In January 2018, Forbes magazine online identified Louisville as “America’s Aging Care Capital” because of its many health-care organizations and health-care professionals. Louisville’s population of people older than 60 is 15 percent, and that number is expected to grow significantly in the next 30 years. Additionally, the 2017 Louisville Health Equity report showed that while the local population has become more diverse, health disparities between ethnic, racial, and class groups are extremely concerning. Louisvillians have higher rates of cancer than the U.S. population on average, and the opioid epidemic continues to wreak havoc throughout Kentucky.
 
The program "will foster students who are resilient, empathic, creative and well-prepared for health-care challenges we are currently experiencing and those yet to come."--Dr. Jessica Hume, program director

In the Louisville area and many other parts of the country, there is a growing need for diverse, creative, compassionate and patient-centered care that is not one-size-fits-all. According to the U.S. Bureau of Labor Statistics, by 2028 Kentucky’s need for medical and health-services managers, as well as social workers and community service workers, will increase by almost 18 percent. In fact, almost every health-related field expects higher than average growth by 2028.

 
The field of health humanities offers an innovative way to address many of these needs, Hume said.
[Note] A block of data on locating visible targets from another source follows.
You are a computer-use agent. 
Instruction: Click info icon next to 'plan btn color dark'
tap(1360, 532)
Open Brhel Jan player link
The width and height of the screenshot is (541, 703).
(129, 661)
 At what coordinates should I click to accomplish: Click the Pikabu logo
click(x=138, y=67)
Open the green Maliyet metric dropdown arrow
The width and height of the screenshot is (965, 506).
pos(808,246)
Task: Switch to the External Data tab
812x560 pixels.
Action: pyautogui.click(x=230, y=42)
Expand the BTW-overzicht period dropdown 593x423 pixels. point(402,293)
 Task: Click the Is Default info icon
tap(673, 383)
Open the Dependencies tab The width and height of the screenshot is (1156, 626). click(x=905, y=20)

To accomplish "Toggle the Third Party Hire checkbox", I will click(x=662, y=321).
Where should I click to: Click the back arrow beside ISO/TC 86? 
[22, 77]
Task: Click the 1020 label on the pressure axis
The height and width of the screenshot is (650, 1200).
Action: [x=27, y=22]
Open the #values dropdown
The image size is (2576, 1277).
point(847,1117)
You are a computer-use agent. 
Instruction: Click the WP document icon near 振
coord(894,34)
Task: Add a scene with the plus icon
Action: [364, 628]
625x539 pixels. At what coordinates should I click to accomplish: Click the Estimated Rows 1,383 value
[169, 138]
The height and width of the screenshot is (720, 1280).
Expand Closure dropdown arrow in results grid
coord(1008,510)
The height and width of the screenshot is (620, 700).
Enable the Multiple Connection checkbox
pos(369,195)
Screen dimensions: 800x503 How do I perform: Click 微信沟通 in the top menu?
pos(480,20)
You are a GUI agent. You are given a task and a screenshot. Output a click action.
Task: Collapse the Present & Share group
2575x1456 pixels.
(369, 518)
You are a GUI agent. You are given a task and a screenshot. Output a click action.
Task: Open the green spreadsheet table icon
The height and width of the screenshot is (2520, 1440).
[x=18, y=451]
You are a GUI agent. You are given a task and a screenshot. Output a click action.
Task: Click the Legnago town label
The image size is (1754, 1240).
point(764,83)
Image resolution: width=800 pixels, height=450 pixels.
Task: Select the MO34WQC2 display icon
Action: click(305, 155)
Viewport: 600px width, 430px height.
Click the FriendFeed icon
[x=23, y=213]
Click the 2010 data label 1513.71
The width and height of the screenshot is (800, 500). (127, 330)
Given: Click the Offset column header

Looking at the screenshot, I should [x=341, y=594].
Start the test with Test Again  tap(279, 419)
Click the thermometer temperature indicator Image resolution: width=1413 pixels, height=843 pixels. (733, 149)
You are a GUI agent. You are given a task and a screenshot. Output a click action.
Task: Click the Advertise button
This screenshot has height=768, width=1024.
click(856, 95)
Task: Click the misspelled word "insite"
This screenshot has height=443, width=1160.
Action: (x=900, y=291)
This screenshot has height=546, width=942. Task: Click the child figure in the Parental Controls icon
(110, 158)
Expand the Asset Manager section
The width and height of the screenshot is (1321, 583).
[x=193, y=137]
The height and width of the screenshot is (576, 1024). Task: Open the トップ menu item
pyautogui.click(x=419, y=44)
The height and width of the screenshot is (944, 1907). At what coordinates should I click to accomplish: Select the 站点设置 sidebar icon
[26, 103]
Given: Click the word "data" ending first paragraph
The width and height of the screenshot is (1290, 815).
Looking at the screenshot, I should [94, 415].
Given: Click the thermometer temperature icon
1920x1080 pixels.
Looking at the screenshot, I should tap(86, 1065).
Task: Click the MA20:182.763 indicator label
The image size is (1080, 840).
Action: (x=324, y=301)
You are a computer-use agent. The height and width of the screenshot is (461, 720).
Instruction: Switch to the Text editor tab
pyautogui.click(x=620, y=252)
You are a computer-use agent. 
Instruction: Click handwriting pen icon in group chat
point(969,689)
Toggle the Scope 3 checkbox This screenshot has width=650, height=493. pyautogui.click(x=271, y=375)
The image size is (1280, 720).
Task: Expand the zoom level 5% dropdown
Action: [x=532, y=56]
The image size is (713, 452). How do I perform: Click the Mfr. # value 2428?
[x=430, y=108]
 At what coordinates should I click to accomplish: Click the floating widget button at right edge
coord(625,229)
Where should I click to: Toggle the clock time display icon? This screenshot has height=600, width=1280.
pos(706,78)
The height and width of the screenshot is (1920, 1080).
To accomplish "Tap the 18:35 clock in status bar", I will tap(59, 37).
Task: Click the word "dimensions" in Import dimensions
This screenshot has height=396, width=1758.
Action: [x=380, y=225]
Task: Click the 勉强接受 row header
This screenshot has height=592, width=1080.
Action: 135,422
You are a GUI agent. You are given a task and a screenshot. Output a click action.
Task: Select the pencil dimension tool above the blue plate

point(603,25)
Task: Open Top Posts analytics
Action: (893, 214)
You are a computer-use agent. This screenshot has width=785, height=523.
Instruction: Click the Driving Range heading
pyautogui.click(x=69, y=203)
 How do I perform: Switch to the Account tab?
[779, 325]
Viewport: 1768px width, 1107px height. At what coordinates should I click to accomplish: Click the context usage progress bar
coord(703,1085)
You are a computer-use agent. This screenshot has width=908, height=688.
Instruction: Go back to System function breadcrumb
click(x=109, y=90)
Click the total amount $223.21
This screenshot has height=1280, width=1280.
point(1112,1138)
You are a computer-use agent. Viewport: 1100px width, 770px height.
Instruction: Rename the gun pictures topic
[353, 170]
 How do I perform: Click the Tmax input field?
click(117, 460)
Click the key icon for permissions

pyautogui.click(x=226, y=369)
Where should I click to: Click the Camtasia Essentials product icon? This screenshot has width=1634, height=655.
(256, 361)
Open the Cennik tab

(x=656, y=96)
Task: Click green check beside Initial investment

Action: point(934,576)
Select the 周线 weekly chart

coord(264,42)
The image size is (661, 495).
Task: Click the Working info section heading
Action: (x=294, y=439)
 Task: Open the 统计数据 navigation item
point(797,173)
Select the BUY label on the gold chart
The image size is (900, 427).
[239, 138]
Evidence shows that this interdisciplinary approach can prepare students very well for the vast and constantly evolving field of health care and the health needs of the patient population.
 
Bellarmine has documented student interest in health humanities programming from current students and potential incoming first-year students. The highly successful Galileo Learning Community, which is designated for students pursuing a major in health sciences and is also led by Hume, has served as an informal incubator.
 
“Student response to material on narratives of illness, the art of death and dying, and bioethical challenges has been enthusiastic,” Hume said.
 
In addition, 79 percent of the students in a pilot program of health humanities course material at the Louisville Marion C. Moore High School Health Sciences Academy in Spring 2019 said they would be interested in exploring a health humanities major in college.
 
Six core faculty members from the College of Health Professions, the School of Nursing and Clinical Sciences, and the College of Arts and Sciences will lead the HCC project under Hume’s coordination. At least six more faculty and staff members from across the university will serve on the project’s curriculum review committee. Hume anticipates 40 minors and between 30 and 40 majors by Fall 2024, with continued growth past the grant term.
 
HCC majors will be required to participate in a total of six credit hours (180 contact hours) of experiential learning, compared to the three credit hours (90 contact hours) required of students in other majors. This experiential learning will be done in two three-credit practicums at two different sites.